Supercell’s Brawl Stars is an interesting case and has a clear signifier of one of its pillars within its matchmaking philosophy — Brawlers. Unlike many mobile matchmaking systems, Brawl Stars’ matchmaking is character-based rather than player-based, encouraging players looking to climb the ranks to specialize in a character while offering diversity to those looking for variety. A substantial benefit of this is that if a player is highly skilled at one character but interested in trying a new one, they are matchmade with other new players rather than that at the high level, allowing the player to be experimental without risking their prestige. This is great from a product perspective; it increases the likelihood of players raising their spending on new characters, as there is less of a risk involved than, say, League of Legends or Overwatch.
Consider what is most important to the product and its audience and build accordingly. Backtracking from one matchmaking system to another is costly and detrimental to the game's success.
For some games, the enjoyment of close matches keeps players coming back, and matchmaking in those games is closely related to player ability. In others, giving players an easy win periodically is similarly beneficial to designing the best player experience, encouraging them to spend more time (and money) in the game. But what defines the dynamic is that skill-based matchmaking is a business strategy to retain players. How players define fairness is subjective, but their metrics are not.
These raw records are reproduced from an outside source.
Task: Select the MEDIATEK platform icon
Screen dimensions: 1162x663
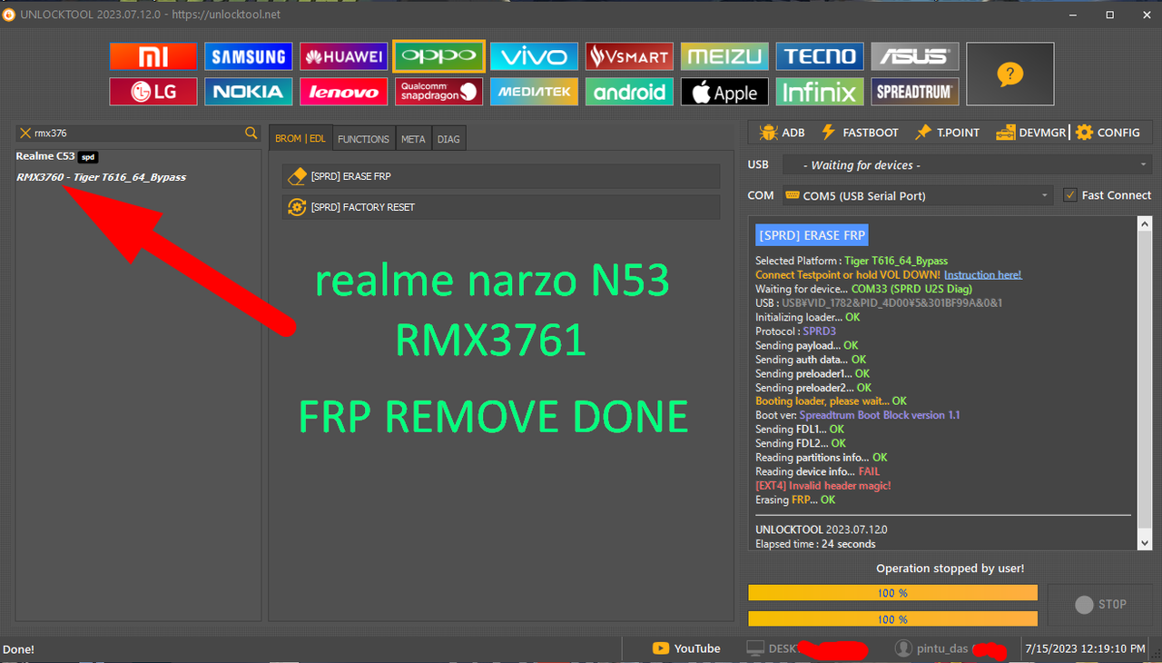Action: click(x=534, y=91)
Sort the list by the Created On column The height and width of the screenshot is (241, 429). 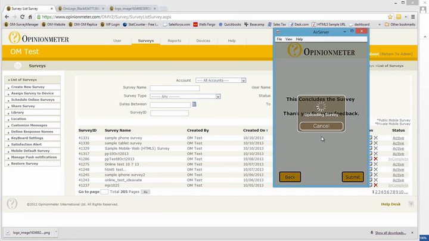[255, 130]
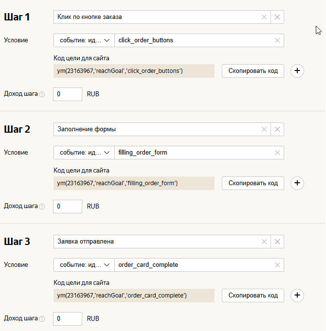
Task: Copy code for filling_order_form goal
Action: (x=253, y=183)
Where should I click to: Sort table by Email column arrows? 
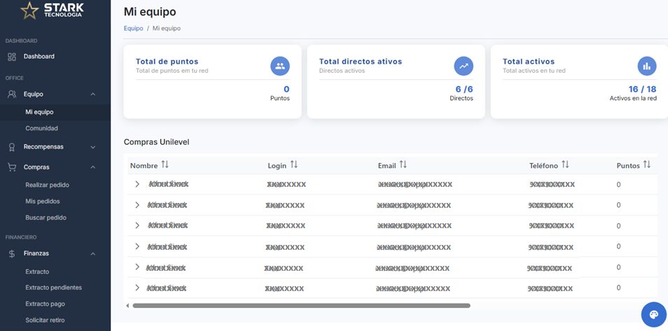click(403, 164)
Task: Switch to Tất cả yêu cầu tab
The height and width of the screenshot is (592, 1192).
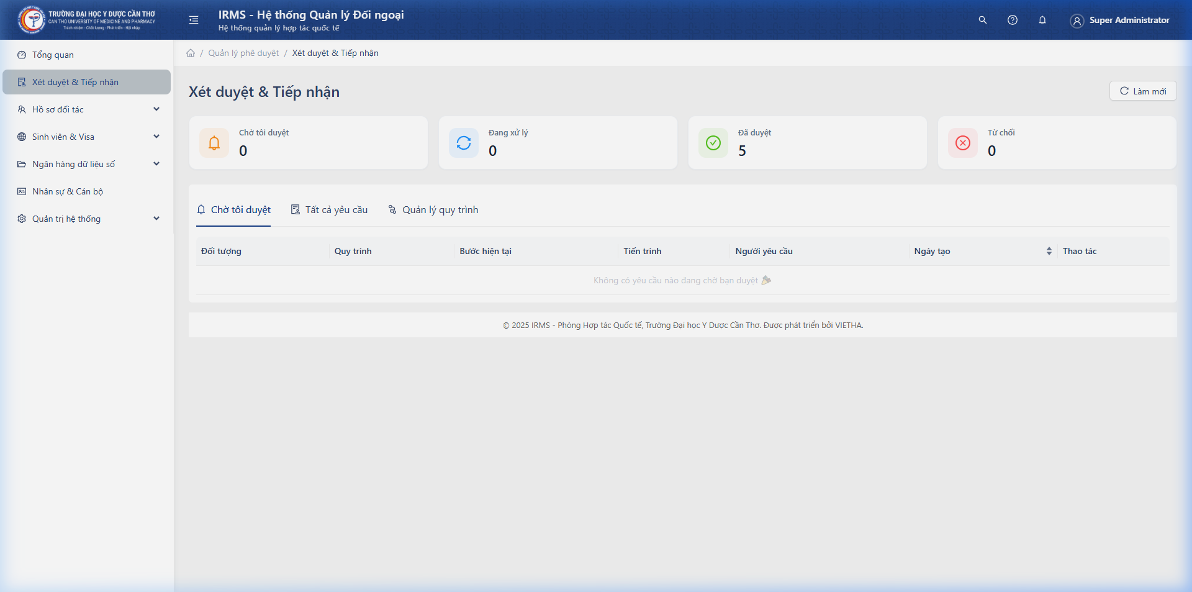Action: (329, 210)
There are plenty of solutions available to quickly test matchmaking systems in the wild and to a professional standard. As such, fundamental mistakes are often rejected by audiences and may cause irreversible damage to a game's LTV. Off-the-shelf rating systems like Glicko-2 and pre-established and validated models — class-based (Brawl Stars) or player-based (Call of Duty Mobile) matchmaking — offer high value at cheap costs and help teams make informed decisions from the get-go. For the best early results, don't try and reinvent the wheel. Use the tools you have at your disposal and manipulate them to a product's specific needs as you learn what the playerbase wants. Although, in some cases, this may cost a small amount of money upfront, it will cost you much more in the long run if you need to redesign based on misunderstood systems and fundamental mistakes.
And remember, having robust fundamentals is far more critical than nuance for teams of all sizes and prestige. A sophisticated system is worth nothing if it only works on occasion or doesn’t match the quality of the competition — players value enjoyment in consistent measures over enjoyable refinement as a rarity.